_Exercise description_
Reproduce the stretch from the start of the records through the line containing "(684, 774).", renaming "scroll bar" to "scrollbar" and leaving everything else unchanged.

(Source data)
——
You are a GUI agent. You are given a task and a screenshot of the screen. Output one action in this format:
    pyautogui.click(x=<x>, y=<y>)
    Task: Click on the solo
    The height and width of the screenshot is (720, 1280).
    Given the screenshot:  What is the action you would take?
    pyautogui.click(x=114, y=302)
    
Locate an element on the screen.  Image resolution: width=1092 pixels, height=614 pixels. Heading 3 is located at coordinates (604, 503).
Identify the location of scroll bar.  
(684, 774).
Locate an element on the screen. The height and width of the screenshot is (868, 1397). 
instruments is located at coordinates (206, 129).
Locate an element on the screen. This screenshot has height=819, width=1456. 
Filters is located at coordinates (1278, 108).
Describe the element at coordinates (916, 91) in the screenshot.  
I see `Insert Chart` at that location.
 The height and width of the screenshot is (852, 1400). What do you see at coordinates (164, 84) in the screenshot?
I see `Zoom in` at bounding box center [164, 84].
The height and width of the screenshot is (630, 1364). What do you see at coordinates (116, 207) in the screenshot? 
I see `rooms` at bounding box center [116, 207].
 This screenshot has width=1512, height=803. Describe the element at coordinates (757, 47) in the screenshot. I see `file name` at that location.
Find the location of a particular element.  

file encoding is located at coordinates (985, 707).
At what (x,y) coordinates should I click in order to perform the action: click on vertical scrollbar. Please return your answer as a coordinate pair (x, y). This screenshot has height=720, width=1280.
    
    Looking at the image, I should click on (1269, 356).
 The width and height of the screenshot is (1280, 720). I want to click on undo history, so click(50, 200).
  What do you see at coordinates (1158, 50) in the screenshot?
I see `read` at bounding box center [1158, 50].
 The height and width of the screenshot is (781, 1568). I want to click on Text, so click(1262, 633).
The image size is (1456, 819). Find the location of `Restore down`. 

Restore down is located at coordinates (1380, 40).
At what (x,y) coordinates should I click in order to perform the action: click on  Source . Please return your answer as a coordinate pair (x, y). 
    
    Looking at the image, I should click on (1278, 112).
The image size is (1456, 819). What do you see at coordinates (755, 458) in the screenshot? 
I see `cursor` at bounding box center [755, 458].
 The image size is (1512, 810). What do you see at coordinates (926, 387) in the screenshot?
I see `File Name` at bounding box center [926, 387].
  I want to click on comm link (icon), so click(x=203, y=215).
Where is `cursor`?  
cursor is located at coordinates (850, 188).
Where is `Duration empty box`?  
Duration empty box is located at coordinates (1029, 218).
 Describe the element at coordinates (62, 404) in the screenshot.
——
_Task result_
You are a GUI agent. You are given a task and a screenshot of the screen. Output one action in this format:
    pyautogui.click(x=<x>, y=<y>)
    Task: Click on the solo
    The height and width of the screenshot is (720, 1280).
    Given the screenshot:  What is the action you would take?
    pyautogui.click(x=114, y=302)
    
Locate an element on the screen.  Image resolution: width=1092 pixels, height=614 pixels. Heading 3 is located at coordinates (604, 503).
Identify the location of scrollbar.  
(684, 774).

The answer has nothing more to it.